Set down each line from the line holding "At what coordinates" to the last line of the entries below, exactly, with both ends included and without pictures.
· · · ·
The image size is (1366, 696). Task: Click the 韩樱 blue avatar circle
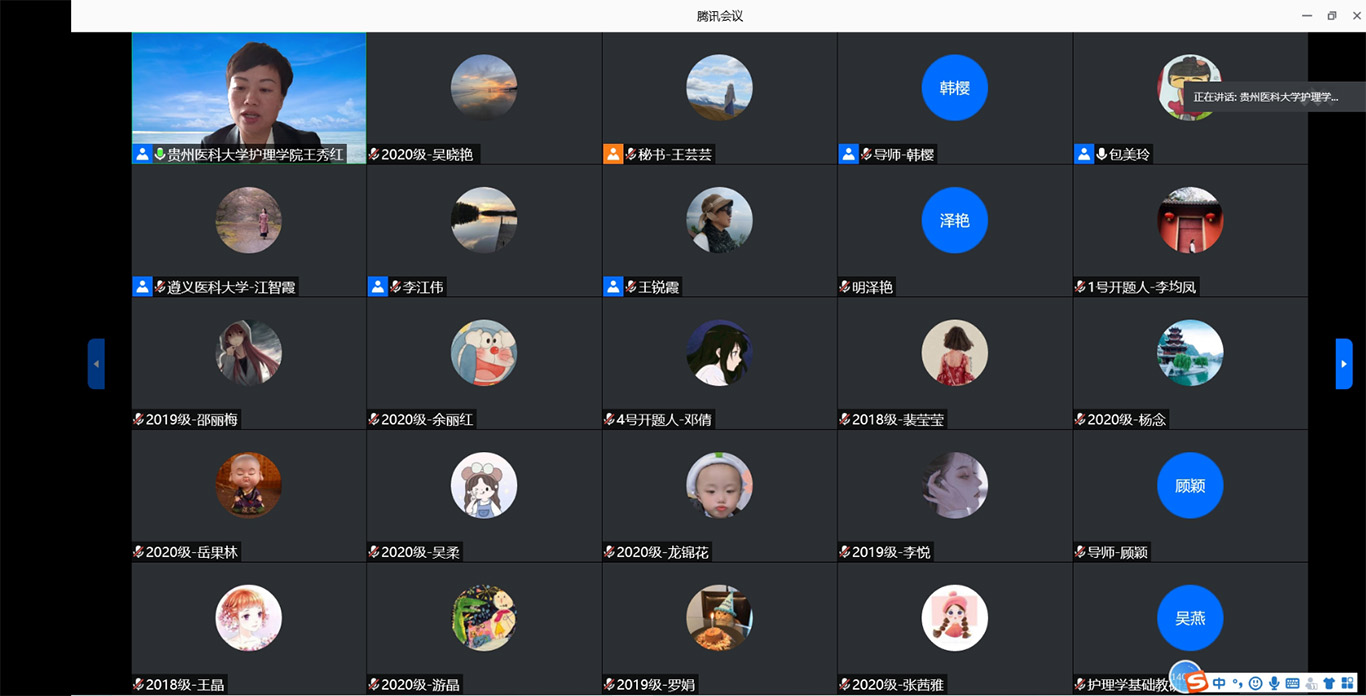(x=954, y=88)
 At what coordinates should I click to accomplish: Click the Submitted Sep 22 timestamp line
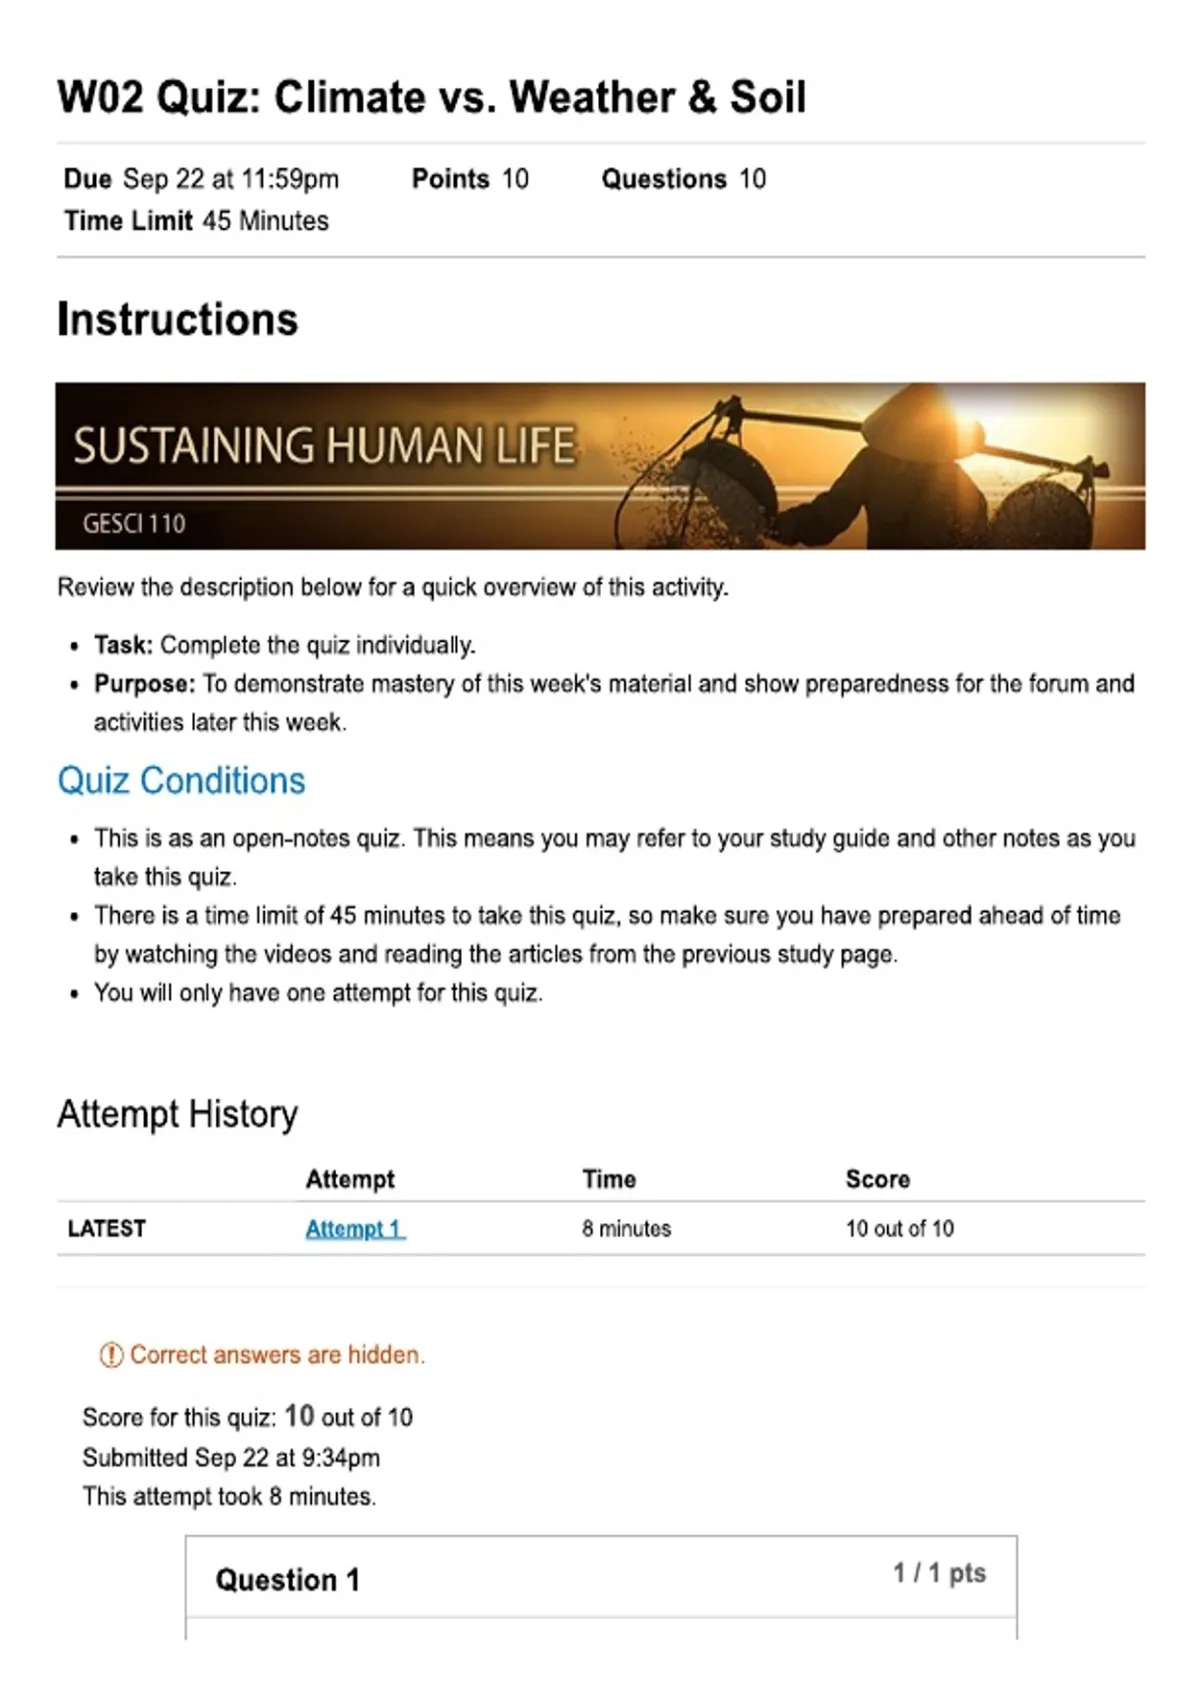[x=231, y=1457]
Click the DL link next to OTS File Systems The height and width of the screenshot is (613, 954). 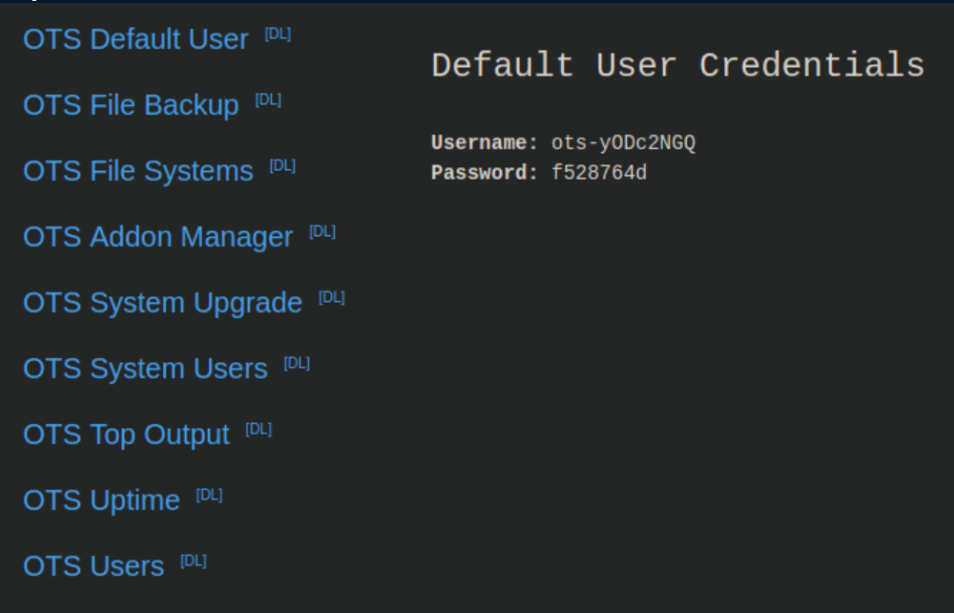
· · · ·
**Problem solution**:
 At what coordinates should I click to accomplish: Click the Submitted Sep 22 timestamp line
[x=231, y=1457]
Click the DL link next to OTS File Systems The height and width of the screenshot is (613, 954). 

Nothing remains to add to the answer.